#### Material provided

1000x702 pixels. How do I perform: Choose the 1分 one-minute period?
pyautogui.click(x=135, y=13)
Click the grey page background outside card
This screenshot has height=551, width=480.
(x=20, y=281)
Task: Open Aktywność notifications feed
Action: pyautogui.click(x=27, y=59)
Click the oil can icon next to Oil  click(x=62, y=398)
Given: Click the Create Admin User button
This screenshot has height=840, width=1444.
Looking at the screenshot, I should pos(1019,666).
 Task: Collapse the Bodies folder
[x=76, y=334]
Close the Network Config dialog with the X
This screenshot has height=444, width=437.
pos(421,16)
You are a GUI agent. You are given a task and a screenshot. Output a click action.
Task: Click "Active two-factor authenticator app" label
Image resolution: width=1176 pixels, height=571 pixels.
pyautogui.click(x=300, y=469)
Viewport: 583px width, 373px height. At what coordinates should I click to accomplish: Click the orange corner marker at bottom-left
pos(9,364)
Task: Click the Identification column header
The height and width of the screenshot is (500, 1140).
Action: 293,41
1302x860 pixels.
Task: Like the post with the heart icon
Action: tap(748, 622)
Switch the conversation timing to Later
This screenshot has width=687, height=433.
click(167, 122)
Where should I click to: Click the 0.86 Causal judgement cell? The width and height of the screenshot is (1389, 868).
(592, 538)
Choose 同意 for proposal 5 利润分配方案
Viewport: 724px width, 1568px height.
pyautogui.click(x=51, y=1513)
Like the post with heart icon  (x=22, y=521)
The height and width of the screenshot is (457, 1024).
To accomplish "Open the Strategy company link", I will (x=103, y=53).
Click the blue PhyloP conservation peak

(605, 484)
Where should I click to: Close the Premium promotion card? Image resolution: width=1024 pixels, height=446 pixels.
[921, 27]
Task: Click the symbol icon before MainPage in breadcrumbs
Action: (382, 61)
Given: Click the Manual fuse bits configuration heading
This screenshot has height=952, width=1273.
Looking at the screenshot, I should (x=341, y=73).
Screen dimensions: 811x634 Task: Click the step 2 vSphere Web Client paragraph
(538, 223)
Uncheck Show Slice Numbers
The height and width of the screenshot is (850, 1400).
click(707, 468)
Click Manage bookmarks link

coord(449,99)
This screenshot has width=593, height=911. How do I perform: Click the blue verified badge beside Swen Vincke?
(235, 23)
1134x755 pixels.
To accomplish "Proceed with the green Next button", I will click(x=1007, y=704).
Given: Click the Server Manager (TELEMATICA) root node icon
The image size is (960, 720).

########

◆ **Exercise**
Your reply should be a verbatim retyping of the lines from the one that holds "Uncheck Show Slice Numbers" through the last line of the entries.

◆ **Written response**
Uncheck Show Slice Numbers
The height and width of the screenshot is (850, 1400).
click(707, 468)
Click Manage bookmarks link

coord(449,99)
This screenshot has width=593, height=911. How do I perform: Click the blue verified badge beside Swen Vincke?
(235, 23)
1134x755 pixels.
To accomplish "Proceed with the green Next button", I will click(x=1007, y=704).
Given: Click the Server Manager (TELEMATICA) root node icon
The image size is (960, 720).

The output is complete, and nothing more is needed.